Developed a training program for employees that reduced turnover rate by 20%.

Marketing successes

Successful marketing shows initiative, communication, and business savvy. Even if you’re not applying for marketing roles, you should find a place to talk about those successes on your resume.

For example:

Negotiated a co-marketing partnership with a complementary business, leading to a 20% increase in customer referrals.

How to list your own business on a resume: Sample template

Here’s a sample resume for a self-employed business owner.

Business owner resume example
Business owner resume example

You can download this resume — and others — from our selection of Business Owner resume templates.

Common mistakes to avoid when writing a small business owner resume

Now that we’ve seen some examples of what to do when writing a resume as a business owner, let’s discuss what not to do.

Overemphasizing the "Owner" title

Running your own business is an impressive accomplishment — but not one that you should put a lot of weight on in and of itself. If you put too much emphasis on being the owner, it may make hiring managers wonder how you’ll fit into a corporate structure where you’re not the one in charge.

Avoid this by: Including examples of accomplishments that show your ability to work as part of a team and under supervision.

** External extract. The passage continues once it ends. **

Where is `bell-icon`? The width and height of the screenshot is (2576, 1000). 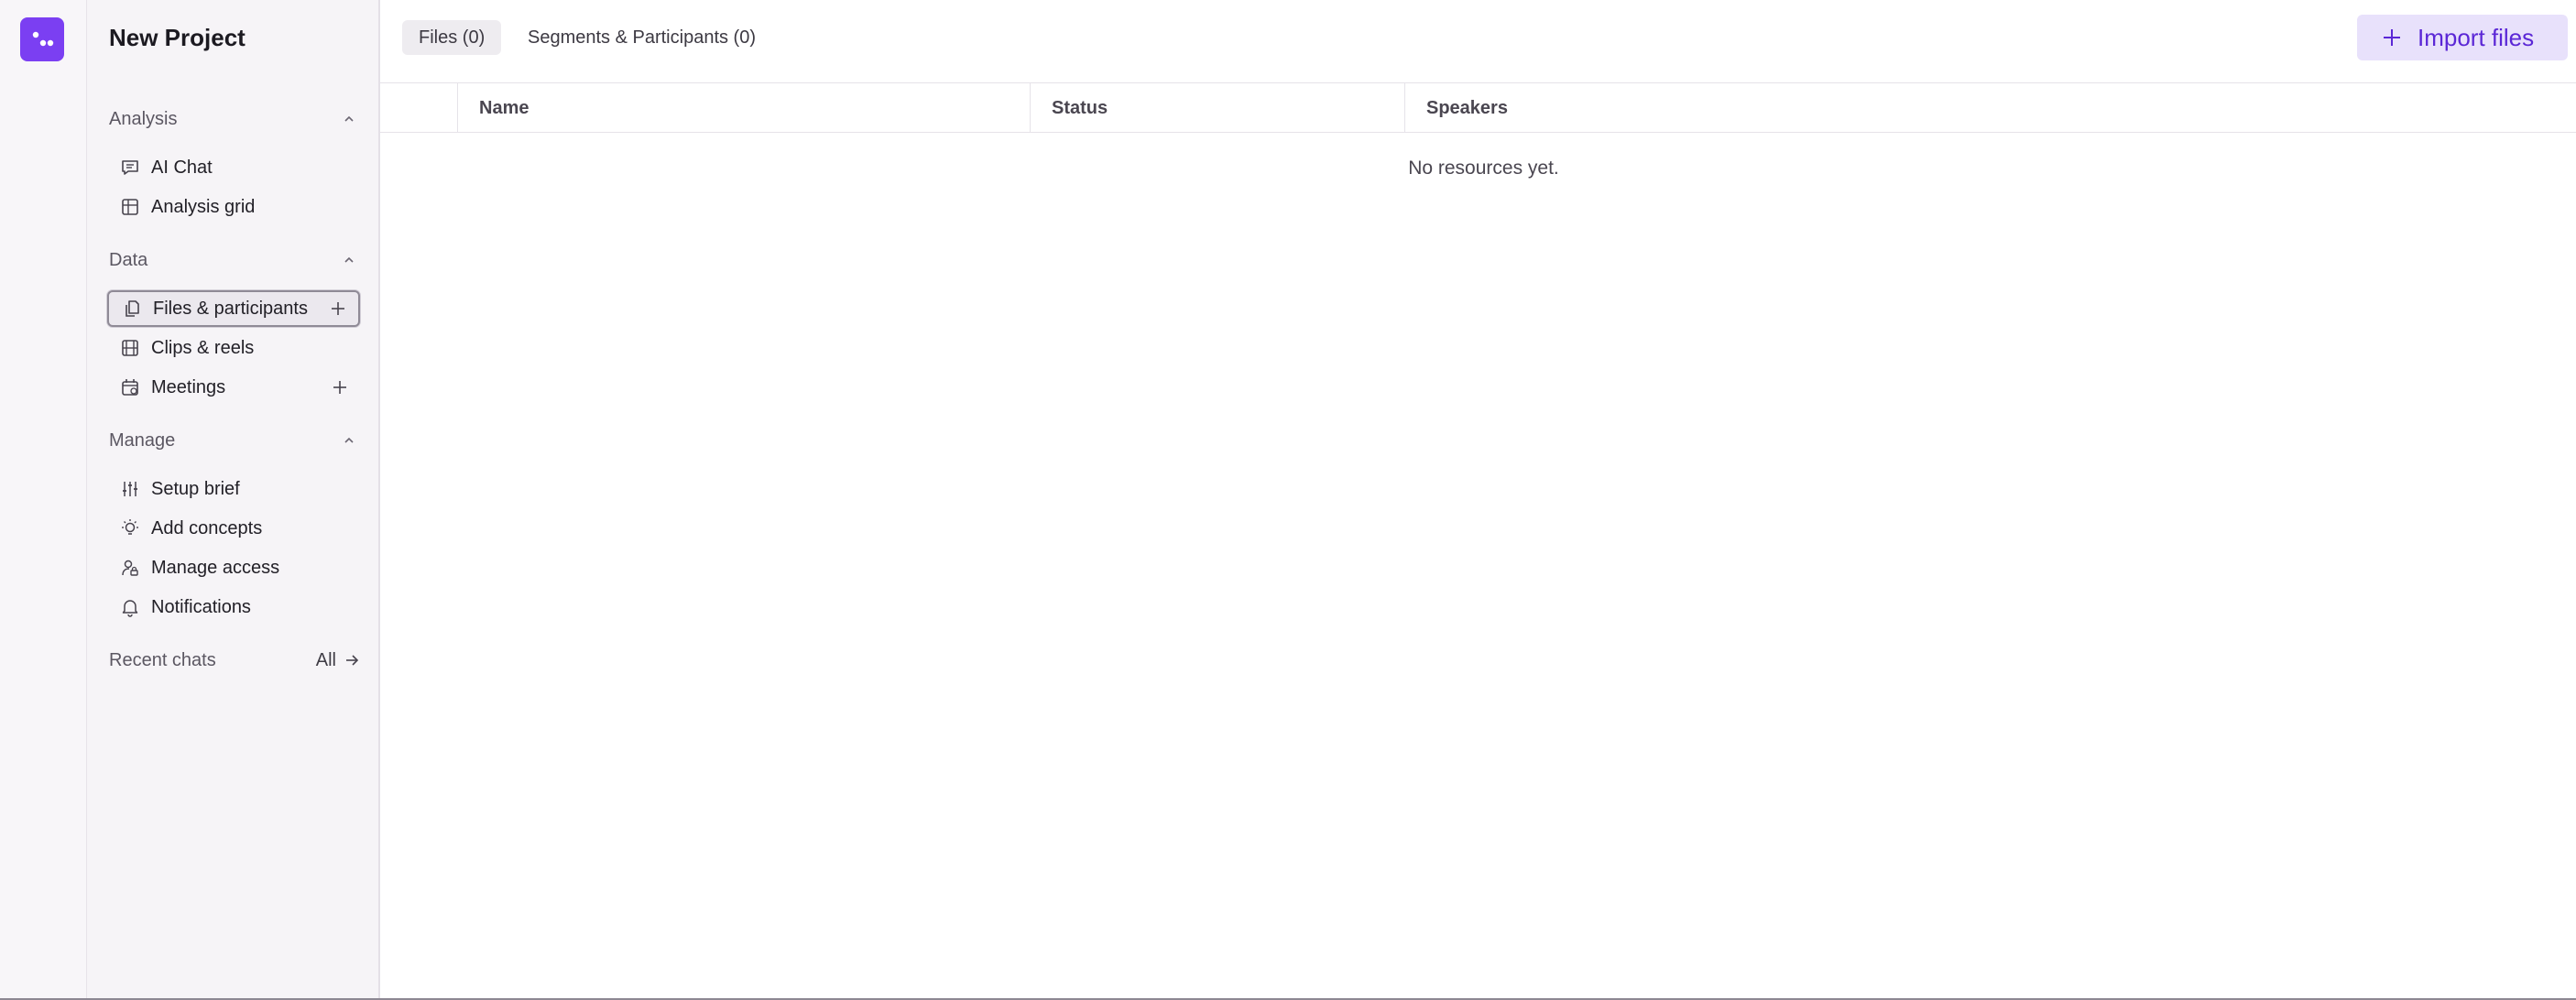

Not explaining why you're going from owner to employee

If you have “Business Owner” somewhere on your resume, most recruiters are going to wonder why you’re giving that up to go back to traditional employment. Did you buckle under pressure? Did the business fail? Were your skills not quite up to par?

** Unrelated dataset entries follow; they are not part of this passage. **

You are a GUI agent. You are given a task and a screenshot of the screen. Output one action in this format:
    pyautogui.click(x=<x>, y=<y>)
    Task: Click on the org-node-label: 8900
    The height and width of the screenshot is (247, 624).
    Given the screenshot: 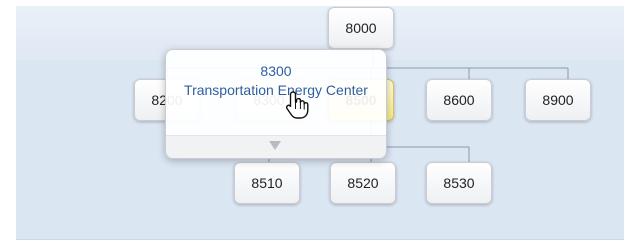 What is the action you would take?
    pyautogui.click(x=558, y=100)
    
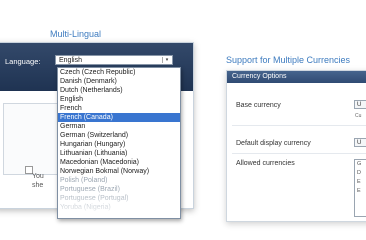 This screenshot has width=366, height=240. I want to click on language-option: Polish (Poland), so click(119, 180).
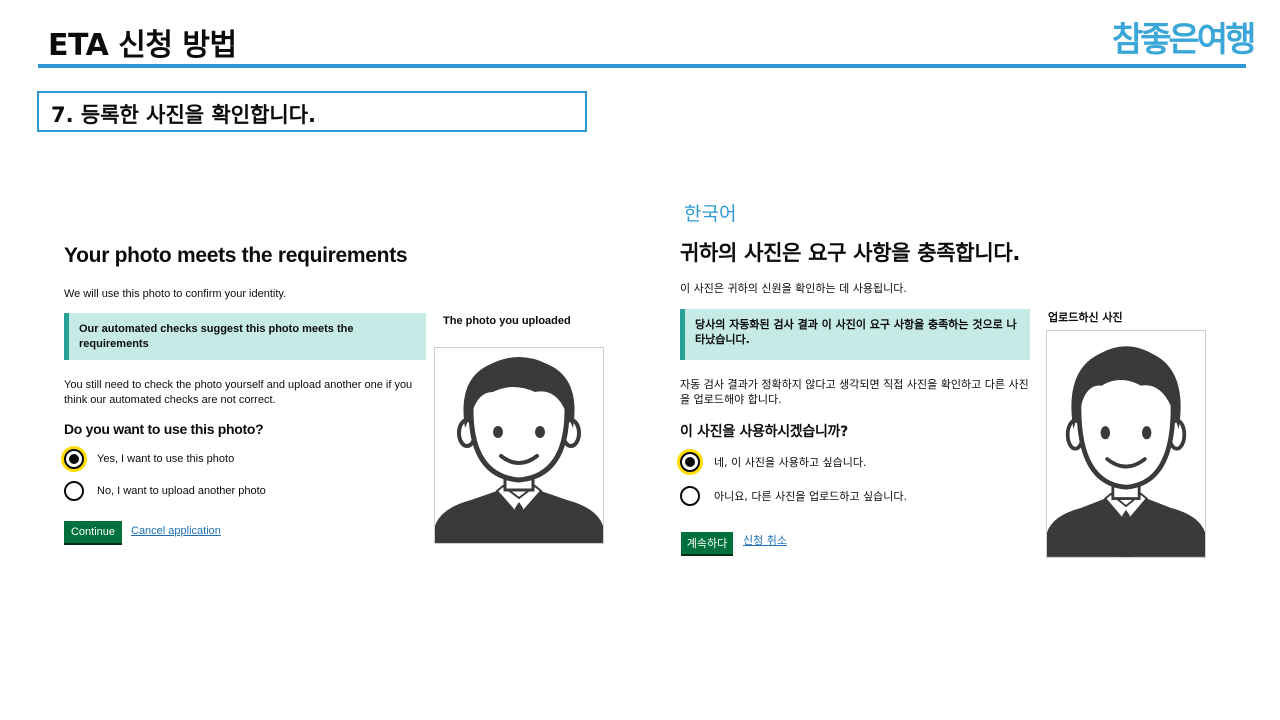 The height and width of the screenshot is (720, 1280). Describe the element at coordinates (764, 432) in the screenshot. I see `question-heading-ko: 이 사진을 사용하시겠습니까?` at that location.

Avoid this by: Addressing any potential concerns upfront in your cover letter or a brief resume summary. Whatever the reason, try to put a positive spin on it — for example, you could say that you're seeking new challenges or that you want to build on your skills in a larger organization.

Leaving off a failed business

No business owner in history has ever completely avoided failure. While it might be tempting to take a failed business off your resume, it’s better to leave it on.

Avoid this by: Focusing on what the experience taught you and how it has made you a better entrepreneur — after all, we learn more from our failures than from our successes.

Assuming everyone understands your business

Not everybody is going to understand the ins and outs of business ownership. The more niche your industry, product, or service, the less likely it is that potential employers will understand its intricacies.

Avoid this by: Including a short blurb underneath your company name and job title that explains in everyday terms what you (and your business) did. And avoid all jargon, even if it seems common to you — use plain language instead.

Failing to show your range of skills

As a business owner, chances are you’ve worn a lot of hats, from marketing and sales to HR and finance. Don’t let this go to waste — it’s okay to toot your own horn on your resume!

Avoid this by: Making a list of your skills, both hard and soft. List hard skills in your Skills section and soft skills in your Work Experience bullet points.

If you’re not sure which hard skills to include in your skills section, use the tool below to search for the job you’re applying for. It’ll give you a list of relevant hard skills.

Including every single task and accomplishment

On the other hand, it’s also possible to go too broad with your resume. Remember that your resume isn’t an autobiography – it’s a marketing document.

Avoid this by: Tailoring your resume to the specific job you’re applying for. You may end up with multiple (maybe even very different) versions of your resume for different roles or industries — lean into it.